4 months agoTony Andracki

MILWAUKEE — Jed Hoyer snapped his fingers several times throughout his media scrum with Chicago reporters Tuesday afternoon.

He wishes it was that easy to fix his team’s slumping offense.

But Hoyer was using it to demonstrate that there is no immediate fix. In Major League Baseball, you can’t just snap your fingers and instantly cure problems.

There is no big, red Staples “Easy” button.

“I don’t know what more to make of it,” Hoyer said. “That is the reality — no one’s hitting. … The hard part is there’s no team meeting to snap your fingers and do it.

“You have to come out of these things. We don’t know when but I’m very confident we’ll come out of this and we’ll start scoring runs and I do think there’s gonna be a cumulative exhale.”

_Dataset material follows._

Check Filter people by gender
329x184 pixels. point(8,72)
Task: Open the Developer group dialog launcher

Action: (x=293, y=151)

So how do the Cubs actually get out of their recent offensive funk?

For starters, they’re hoping they might already have had that exhale moment.

The 5-run outburst in the 10th inning Tuesday night could be a harbinger of positive things to come for this offense.

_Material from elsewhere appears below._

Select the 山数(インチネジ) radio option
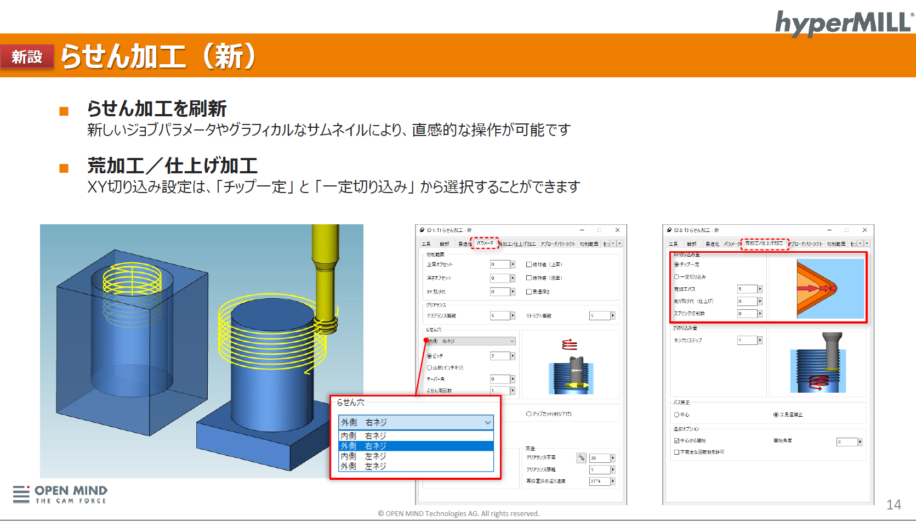This screenshot has height=521, width=916. [430, 368]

There is no guarantee of that, of course. But for one night and one inning, the Cubs were able to let out a collective breath.

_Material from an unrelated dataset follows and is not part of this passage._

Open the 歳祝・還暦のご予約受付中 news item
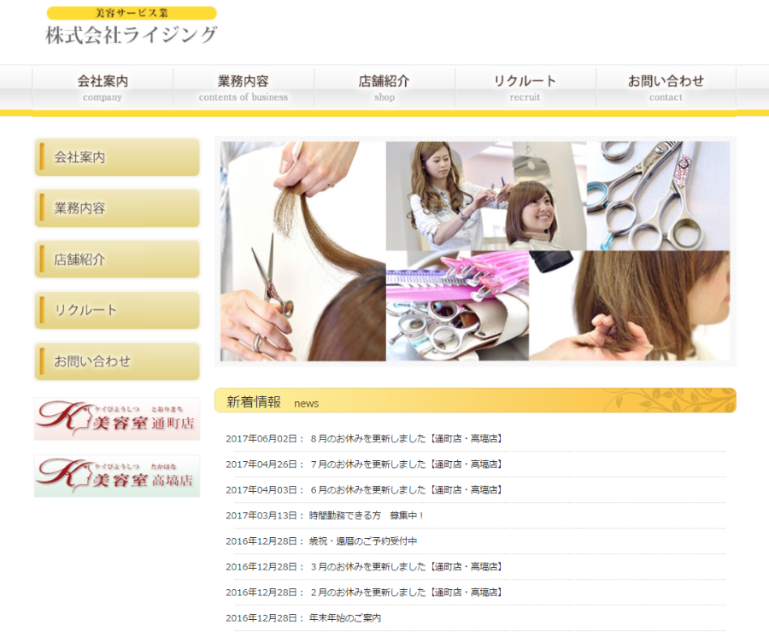This screenshot has height=643, width=769. click(x=363, y=541)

“It’s been tough,” Cody Bellinger said. “It’s not a lack of effort. It’s not a lack of trying. It’s not a lack of gameplanning. Sometimes, it kind of goes that way.

“We do everything we can to try to get out of it. And that 10th inning today was really good to see some hits fall and get a rally going.”

Over the two weeks leading up to Tuesday night’s win, the Cubs were averaging 2.5 runs per game.

For the first month of the season, the Cubs were a Top 5 offense in baseball.

Over the last month, the Cubs have been the worst offense in baseball.

From April 27 through May 27, the Cubs ranked dead last in OPS with a .608 mark — nearly 30 points below the next closest team (the White Sox at .635).

The Cubs rank last in batting average (.204) and slugging percentage (.321) and 27th in on-base percentage (.287) over the same period. They’ve also scored the fewest runs and only the Rays and Diamondbacks have hit fewer than the Cubs’ 22 homers in that span.

“We came out of the gates hot and against good competition and hit really well,” Hoyer said. “I think our situational stats were probably higher than they should have been in terms of guys in scoring position and things like that.

“May has been the opposite. No one’s been hot in May. In April, we had some guys hot — [Michael] Busch probably being the main one. No one’s really been hot in May. And I think when you have no one in the lineup that is carrying the load, that really hurts.

“Situationally, we’re the worst team in baseball by any metric with guys in scoring position this month. And that’s how you score runs. We haven’t had a lot of home runs and we haven’t hit with guys in scoring position and that leads to no run-scoring.”

Those three paragraphs essentially sum up the peaks and valleys of the Cubs offense so far in the 2024 season.

But the way out isn’t panicking.

Which is exactly where Craig Counsell comes in. The Cubs selected him as their manager because they felt he’s one of the best in the game — and a big part of that is an even-keeled nature that doesn’t ride the waves of a baseball season.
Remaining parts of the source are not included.